Development of a non-invasive biomonitoring approach to determine exposure to the organophosphorus insecticide chlorpyrifos in rat saliva.

Non-invasive biomonitoring approaches are being developed using reliable portable analytical systems to quantify dosimetry utilizing readily obtainable body fluids, such as saliva. In the current study, rats were given single oral gavage doses (1, 10, or 50 mg/kg) of the insecticide chlorpyrifos (CPF). Saliva and blood were then collected from groups of animals (4/time-point) at 3, 6, and 12 h post-dosing, and were analyzed for the CPF metabolite trichloropyridinol (TCP). Trichloropyridinol was detected in both blood and saliva at all doses and the TCP concentration in blood exceeded saliva, although the kinetics in blood and saliva were comparable. A physiologically based pharmacokinetic and pharmacodynamic (PBPK/PD) model for CPF incorporated a compartment model to describe the time-course of TCP in blood and saliva. The model adequately simulated the experimental results over the dose ranges evaluated. A rapid and sensitive sequential injection (SI) electrochemical immunoassay was developed to monitor TCP, and the reported detection limit for TCP was 6 ng/L (in water).

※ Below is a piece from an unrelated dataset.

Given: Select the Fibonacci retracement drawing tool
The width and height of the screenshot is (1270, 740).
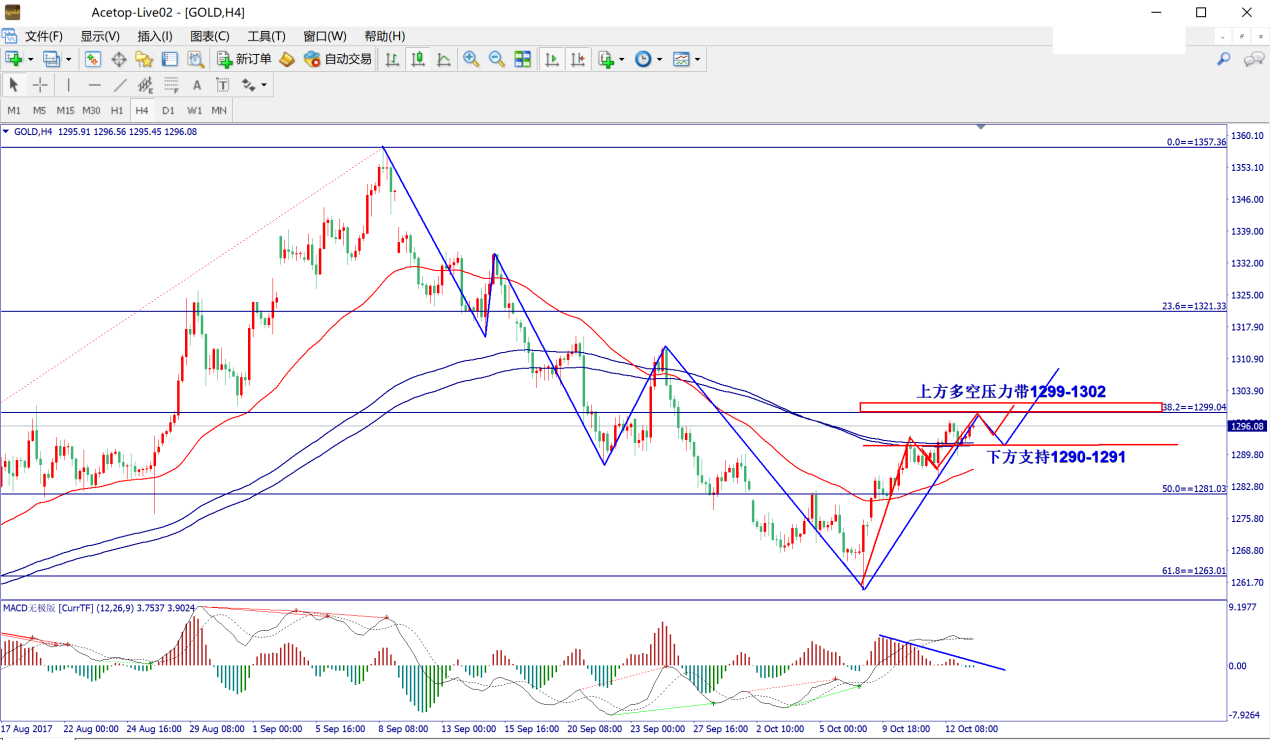Looking at the screenshot, I should click(145, 85).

Computer model simulation in the range of the Allowable Daily Intake (ADI) or Reference Dose (RfD) for CPF (0.01-0.003 mg/kg/day) suggests that the electrochemical immunoassay has adequate sensitivity to detect and quantify TCP in saliva at these low exposure levels. However, to validate this approach, further studies are needed to more fully understand the pharmacokinetics of CPF and TCP excretion in saliva. These initial findings suggest that the utilization of saliva as a biomonitoring matrix, coupled to real-time quantitation and PBPK/PD modeling represents a novel approach with broad application for evaluating both occupational and environmental exposures to CPF.